**What is required:**
Go through the records below and return each line that has "scrollbar" in it.

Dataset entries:

━━━

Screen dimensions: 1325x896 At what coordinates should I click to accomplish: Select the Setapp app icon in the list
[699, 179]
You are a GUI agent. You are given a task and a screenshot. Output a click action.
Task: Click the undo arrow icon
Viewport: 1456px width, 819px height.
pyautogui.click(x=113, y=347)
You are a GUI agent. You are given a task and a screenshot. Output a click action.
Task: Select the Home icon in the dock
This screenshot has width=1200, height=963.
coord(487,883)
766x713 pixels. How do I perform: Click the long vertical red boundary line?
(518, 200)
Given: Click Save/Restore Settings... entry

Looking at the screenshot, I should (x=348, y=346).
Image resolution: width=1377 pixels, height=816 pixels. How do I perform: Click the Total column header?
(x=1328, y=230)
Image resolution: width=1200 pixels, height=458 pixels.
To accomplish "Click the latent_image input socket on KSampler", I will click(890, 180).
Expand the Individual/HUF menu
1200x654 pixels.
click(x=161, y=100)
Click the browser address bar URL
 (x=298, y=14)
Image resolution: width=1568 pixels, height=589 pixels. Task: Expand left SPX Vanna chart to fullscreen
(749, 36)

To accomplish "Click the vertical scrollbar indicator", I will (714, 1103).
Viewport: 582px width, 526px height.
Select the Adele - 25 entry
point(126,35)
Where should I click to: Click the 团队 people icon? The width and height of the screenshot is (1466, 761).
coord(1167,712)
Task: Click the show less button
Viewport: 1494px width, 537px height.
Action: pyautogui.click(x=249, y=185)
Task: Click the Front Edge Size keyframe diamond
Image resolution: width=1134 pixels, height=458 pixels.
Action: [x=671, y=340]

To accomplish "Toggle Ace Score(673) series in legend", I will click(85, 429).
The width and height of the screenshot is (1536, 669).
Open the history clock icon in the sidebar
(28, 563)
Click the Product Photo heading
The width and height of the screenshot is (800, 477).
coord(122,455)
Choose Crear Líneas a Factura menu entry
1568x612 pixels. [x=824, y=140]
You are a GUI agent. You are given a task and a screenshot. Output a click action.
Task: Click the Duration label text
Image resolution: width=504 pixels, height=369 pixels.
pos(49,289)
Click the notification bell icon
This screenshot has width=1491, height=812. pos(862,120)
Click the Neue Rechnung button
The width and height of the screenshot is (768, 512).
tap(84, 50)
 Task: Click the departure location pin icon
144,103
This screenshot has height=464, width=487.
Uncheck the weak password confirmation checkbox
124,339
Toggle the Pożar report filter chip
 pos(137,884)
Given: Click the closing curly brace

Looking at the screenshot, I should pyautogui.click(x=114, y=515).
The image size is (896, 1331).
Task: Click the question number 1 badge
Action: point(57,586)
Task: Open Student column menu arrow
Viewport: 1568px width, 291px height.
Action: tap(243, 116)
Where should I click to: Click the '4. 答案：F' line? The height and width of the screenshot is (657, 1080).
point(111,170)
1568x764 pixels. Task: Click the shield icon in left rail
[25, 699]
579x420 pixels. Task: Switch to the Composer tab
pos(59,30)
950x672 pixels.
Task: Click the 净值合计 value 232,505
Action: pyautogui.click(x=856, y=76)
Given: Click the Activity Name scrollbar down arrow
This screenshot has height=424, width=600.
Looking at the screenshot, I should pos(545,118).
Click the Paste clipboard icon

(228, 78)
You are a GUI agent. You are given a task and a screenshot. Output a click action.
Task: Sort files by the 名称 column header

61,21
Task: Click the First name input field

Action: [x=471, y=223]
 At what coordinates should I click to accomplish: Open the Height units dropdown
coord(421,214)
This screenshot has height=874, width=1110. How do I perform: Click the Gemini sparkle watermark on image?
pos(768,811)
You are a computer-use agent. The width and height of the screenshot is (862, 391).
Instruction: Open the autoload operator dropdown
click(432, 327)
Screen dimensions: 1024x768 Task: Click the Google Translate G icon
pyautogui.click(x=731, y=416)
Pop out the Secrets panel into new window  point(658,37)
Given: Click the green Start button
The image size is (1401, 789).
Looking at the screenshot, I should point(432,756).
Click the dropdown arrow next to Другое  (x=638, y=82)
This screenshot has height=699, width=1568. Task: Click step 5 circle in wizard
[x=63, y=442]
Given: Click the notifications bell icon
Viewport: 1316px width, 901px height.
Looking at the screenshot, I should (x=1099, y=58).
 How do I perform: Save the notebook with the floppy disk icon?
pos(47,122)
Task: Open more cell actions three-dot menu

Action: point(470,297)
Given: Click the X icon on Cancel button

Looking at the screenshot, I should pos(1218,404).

━━━

**Answer space:**
To accomplish "Click the vertical scrollbar indicator", I will (714, 1103).
Given: Click the Activity Name scrollbar down arrow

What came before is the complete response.